## 任务要求 1
请从下面的记录中挑出所有含有字符串“pixels”的行，并逐行照抄，注意区分大小写。

## 阅读节选
到此终于把并发和异步编程实例代码测试完,下边贴出全部代码,共读者自行测试,在任务量加大时,相信结果会大不一样。

#! python3
# coding:utf-8

import socket
from concurrent import futures
from selectors import DefaultSelector,EVENT_WRITE,EVENT_READ
import asyncio
import aiohttp
import time
from time import ctime

def tsfunc(func):
  def wrappedFunc(*args,**kargs):
    start = time.clock()
    action = func(*args,**kargs)
    time_delta = time.clock() - start
    print ('[{0}] {1}() called, time delta: {2}'.format(ctime(),func.__name__,time_delta))
    return action
  return wrappedFunc

def blocking_way():
  sock = socket.socket()
  sock.connect(('www.sina.com',80))
  request = 'GET / HTTP/1.0\r\nHOST:www.sina.com\r\n\r\n'
  sock.send(request.encode('ascii'))
  response = b''
  chunk = sock.recv(4096)
  while chunk:
    response += chunk
    chunk = sock.recv(4096)
  return response

def nonblocking_way():
  sock = socket.socket(socket.AF_INET,socket.SOCK_STREAM)
  sock.setblocking(False)
  try:
    sock.connect(('www.sina.com', 80))
  except BlockingIOError:
    pass
  request = 'GET / HTTP/1.0\r\nHost: www.sina.com\r\n\r\n'
  data = request.encode('ascii')
  while True:
    try:
      sock.send(data)
      break
    except OSError:
      pass

  response = b''
  while True:
    try:
      chunk = sock.recv(4096)
      while chunk:
        response += chunk
        chunk = sock.recv(4096)

## 材料
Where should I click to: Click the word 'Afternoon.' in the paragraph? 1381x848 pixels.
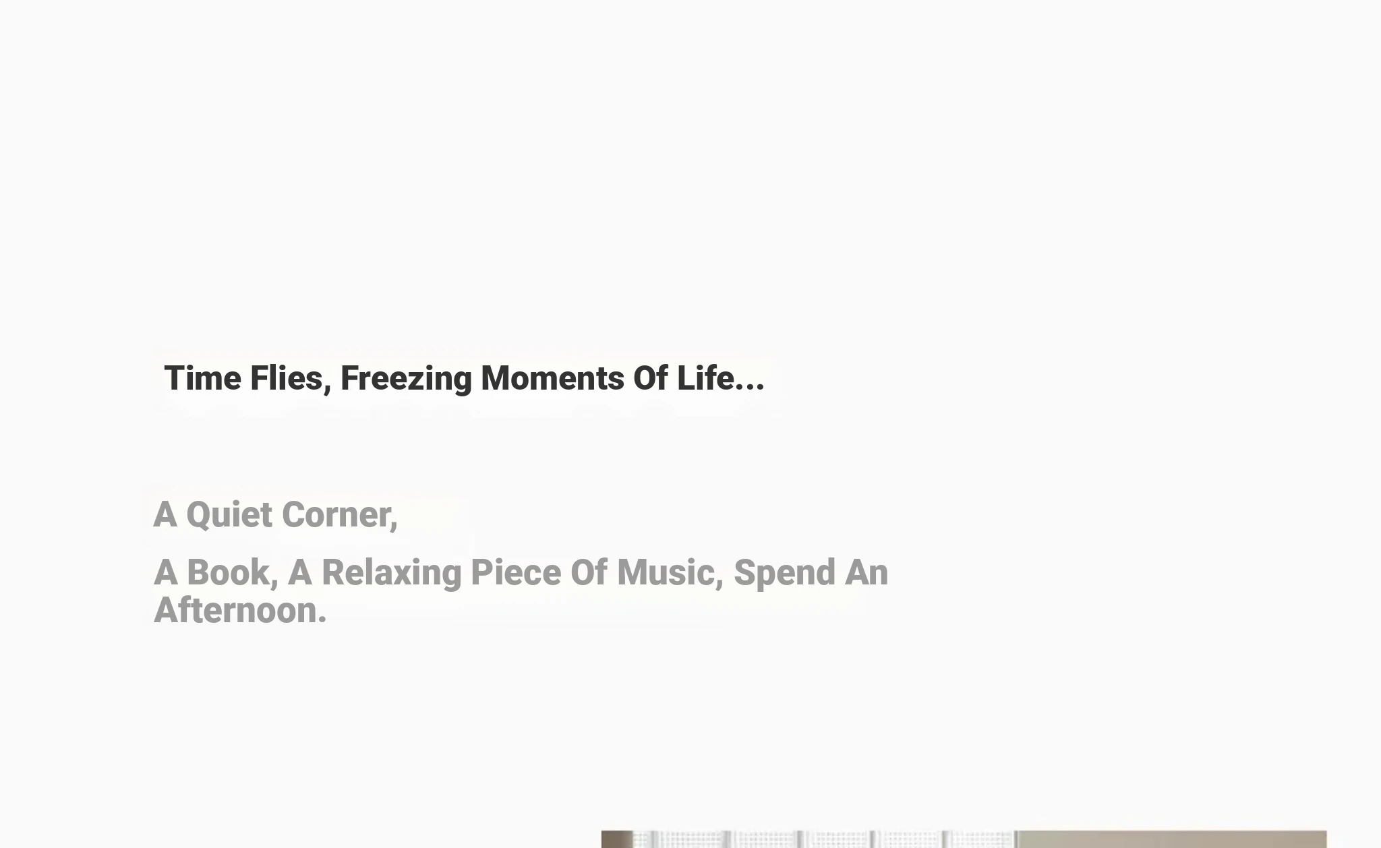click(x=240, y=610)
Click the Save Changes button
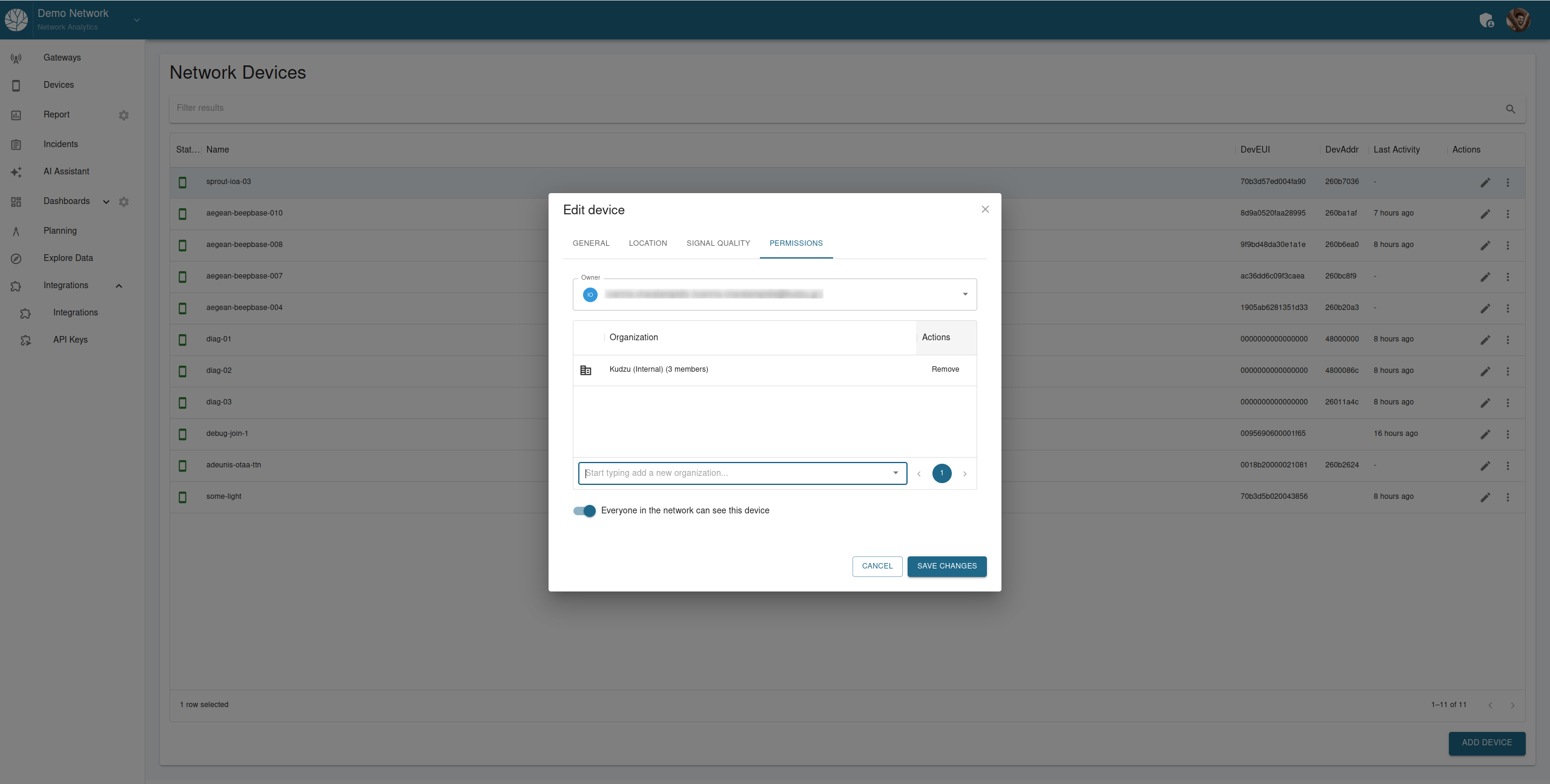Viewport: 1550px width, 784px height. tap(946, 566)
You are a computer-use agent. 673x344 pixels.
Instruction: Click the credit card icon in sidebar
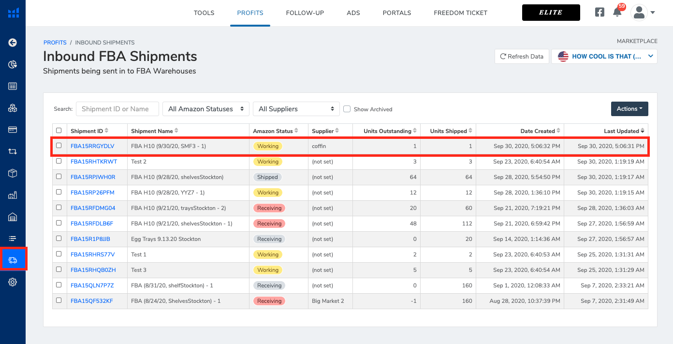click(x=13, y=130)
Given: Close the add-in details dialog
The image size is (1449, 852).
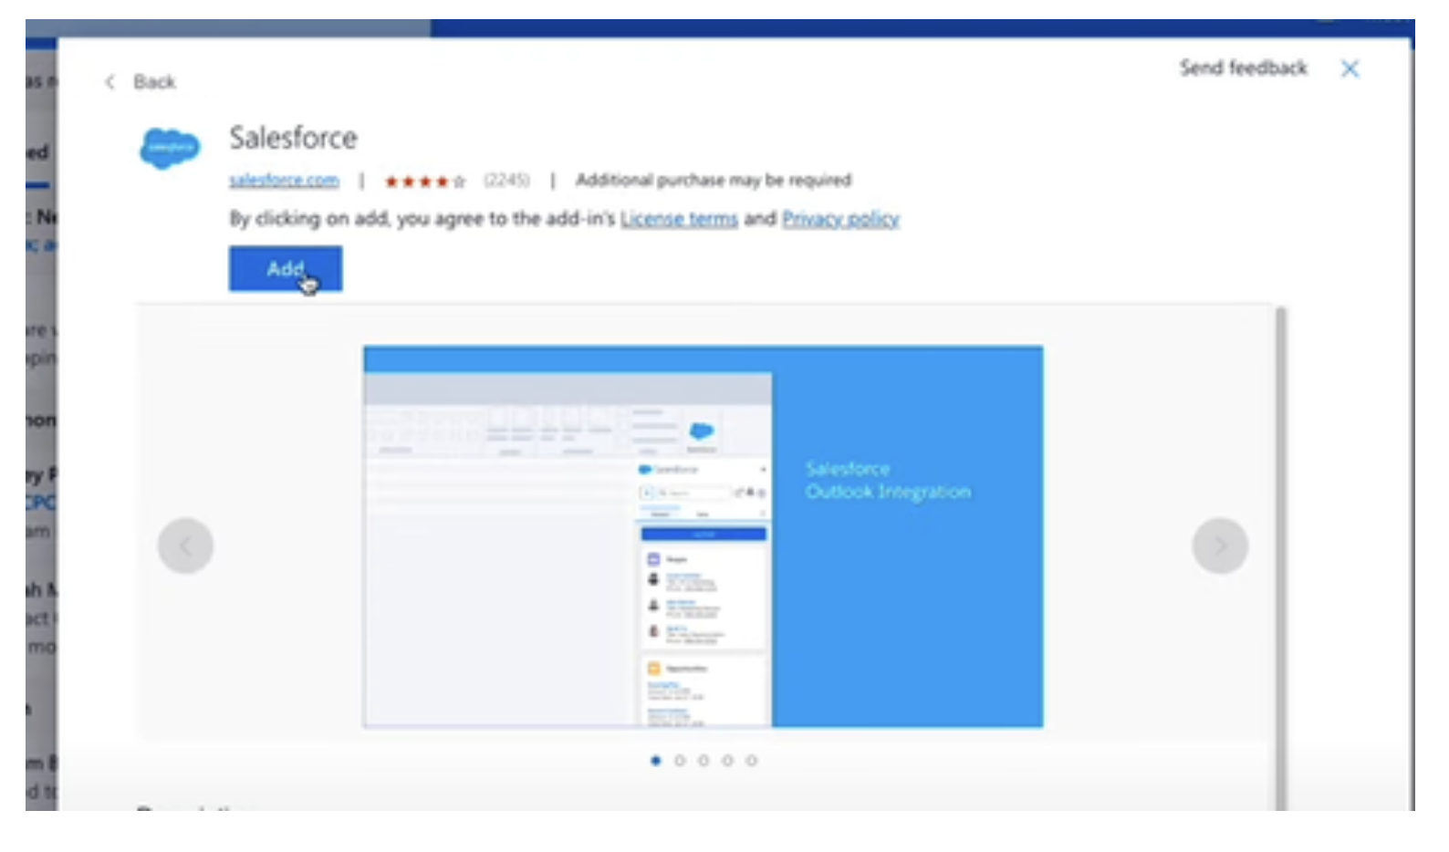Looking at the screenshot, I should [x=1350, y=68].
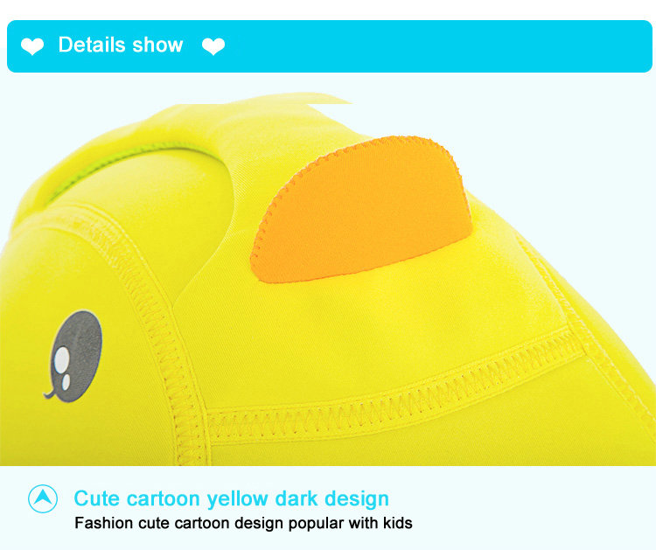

## 任务要求 2
根据上面的阅读节选，回答下列问题：
(a) 在 blocking_way 函数中，sock.connect 连接的是哪个主机和哪个端口？
(b) 在 nonblocking_way 函数中，调用了哪个方法把套接字设为非阻塞？
(c) 在 tsfunc 函数中，用哪个函数来记录开始时间？

## 练习答案 1
Where should I click to: Click the word 'Afternoon.' in the paragraph? 1381x848 pixels.
You are a computer-use agent. 673x344 pixels.

## 练习答案 2
(a) 主机是 www.sina.com，端口是 80。
(b) sock.setblocking(False)。
(c) time.clock()。